**SUPPLIED MATERIAL:**
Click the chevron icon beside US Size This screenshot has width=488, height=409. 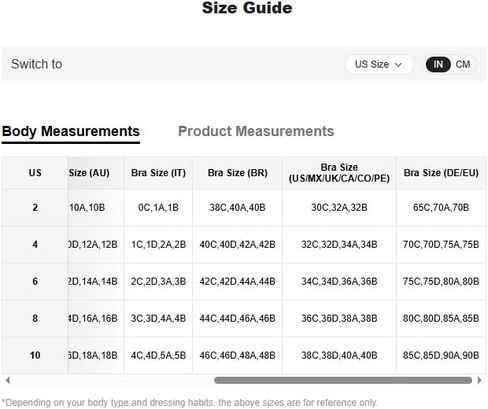coord(398,64)
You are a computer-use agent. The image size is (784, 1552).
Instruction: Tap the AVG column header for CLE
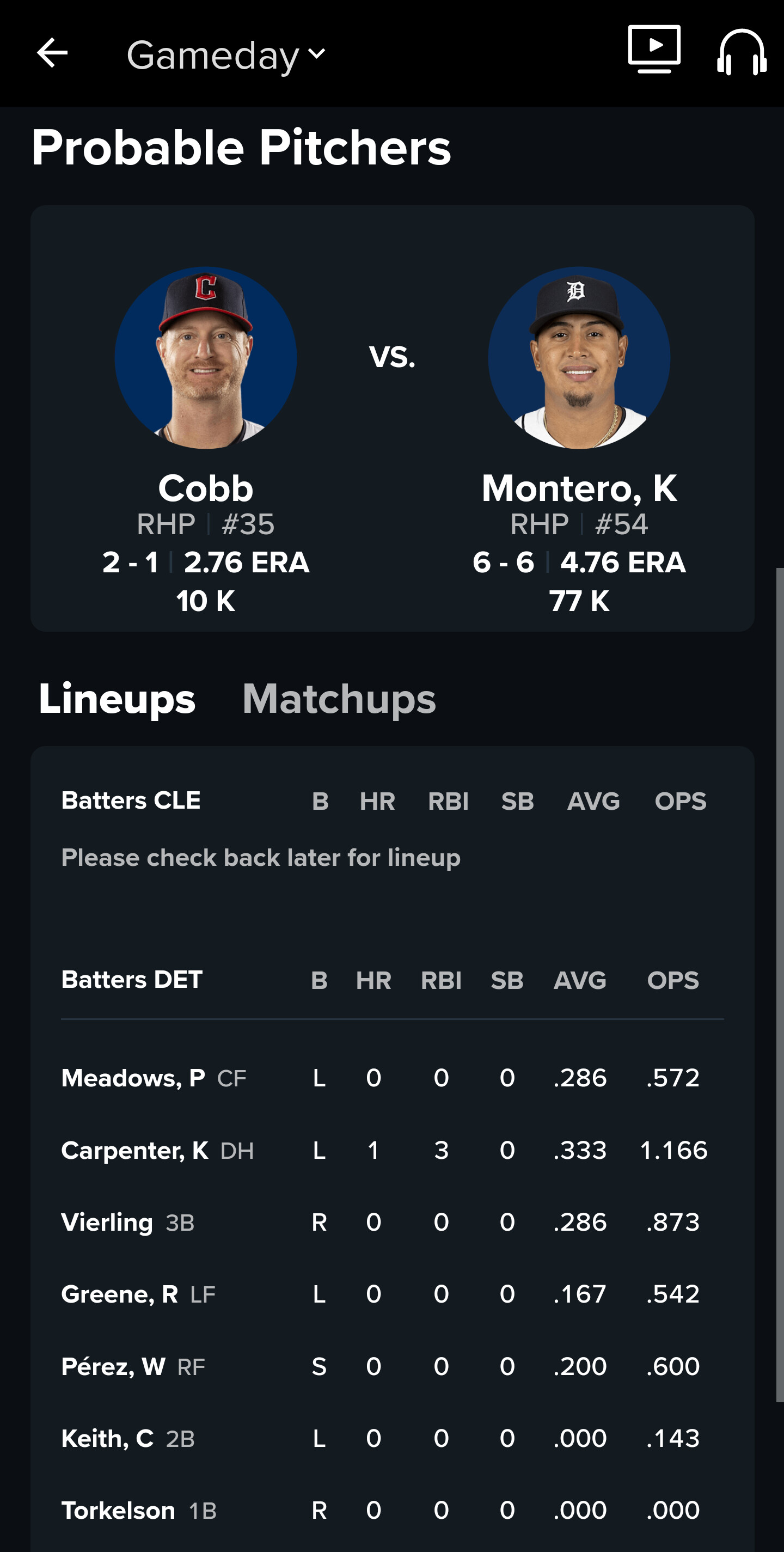click(593, 801)
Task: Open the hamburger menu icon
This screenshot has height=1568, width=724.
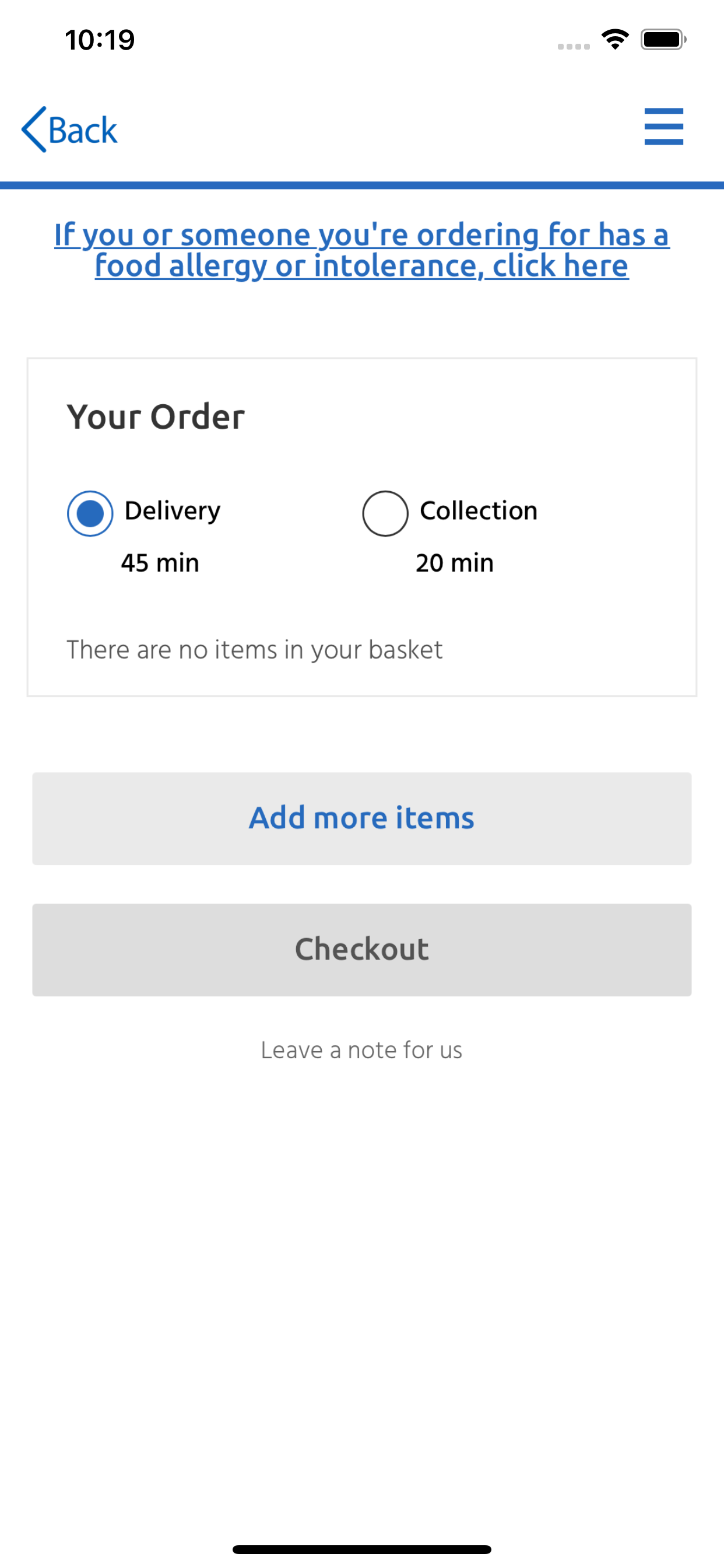Action: 664,127
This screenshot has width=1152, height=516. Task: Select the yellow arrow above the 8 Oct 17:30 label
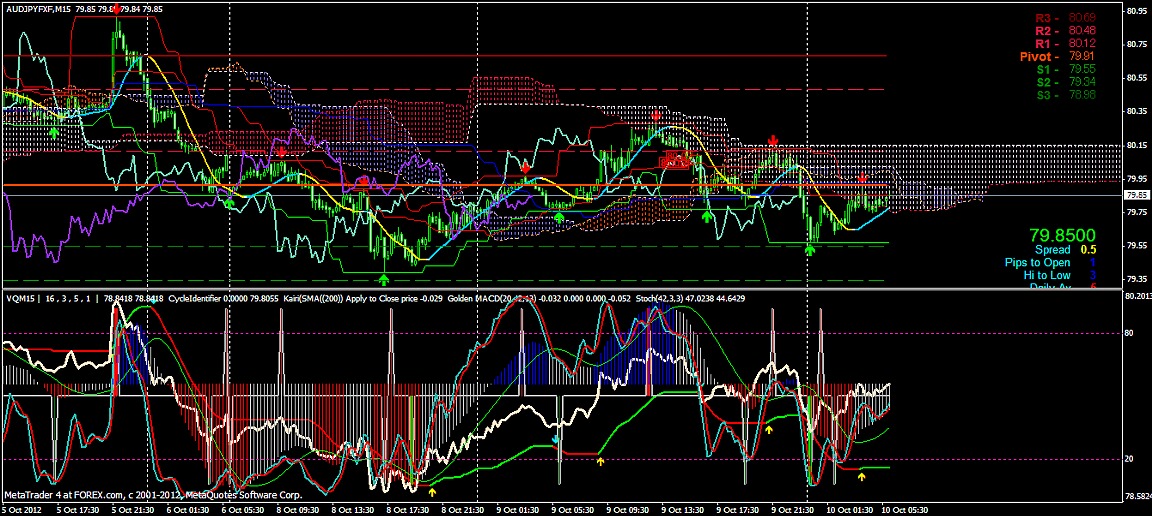click(x=432, y=491)
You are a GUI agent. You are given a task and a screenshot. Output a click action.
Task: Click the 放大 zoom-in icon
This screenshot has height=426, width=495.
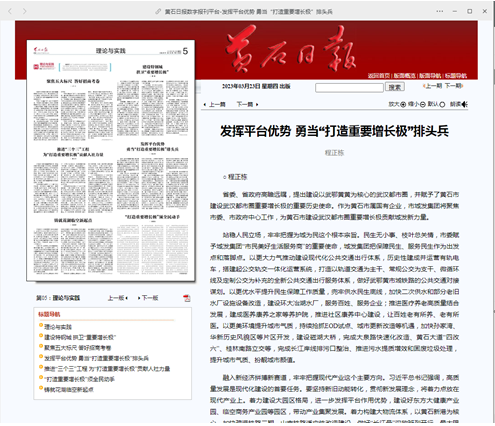tap(403, 105)
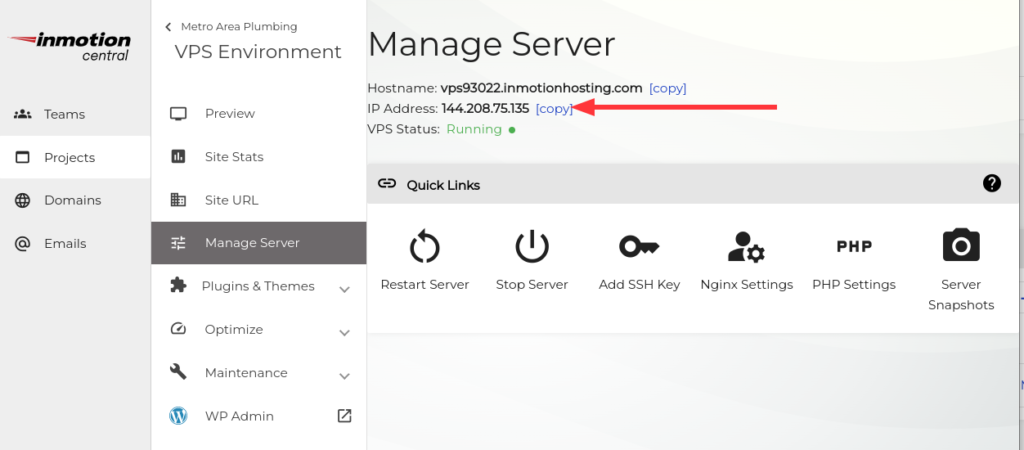Screen dimensions: 1024x450
Task: Expand the Plugins & Themes chevron
Action: (344, 288)
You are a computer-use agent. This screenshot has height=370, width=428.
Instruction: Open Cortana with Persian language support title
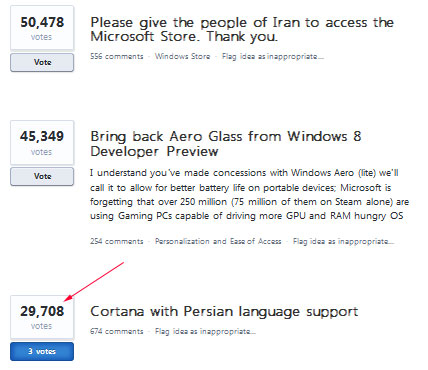(224, 312)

**AIM OF THE EXERCISE:**
Retyping is limited to the line with "This screenshot has height=1568, width=724." and the lines after it in the material above; give them exactly and leave out the pictures.

**RESPONSE BELOW:**
This screenshot has height=1568, width=724.
Action: 664,127
This screenshot has width=1152, height=516. Task: Select the yellow arrow above the 8 Oct 17:30 label
click(x=432, y=491)
You are a GUI agent. You are given a task and a screenshot. Output a click action.
Task: Click the 放大 zoom-in icon
This screenshot has height=426, width=495.
tap(403, 105)
Screen dimensions: 1024x450
Task: Expand the Plugins & Themes chevron
Action: (344, 288)
You are a computer-use agent. This screenshot has height=370, width=428.
Instruction: Open Cortana with Persian language support title
(224, 312)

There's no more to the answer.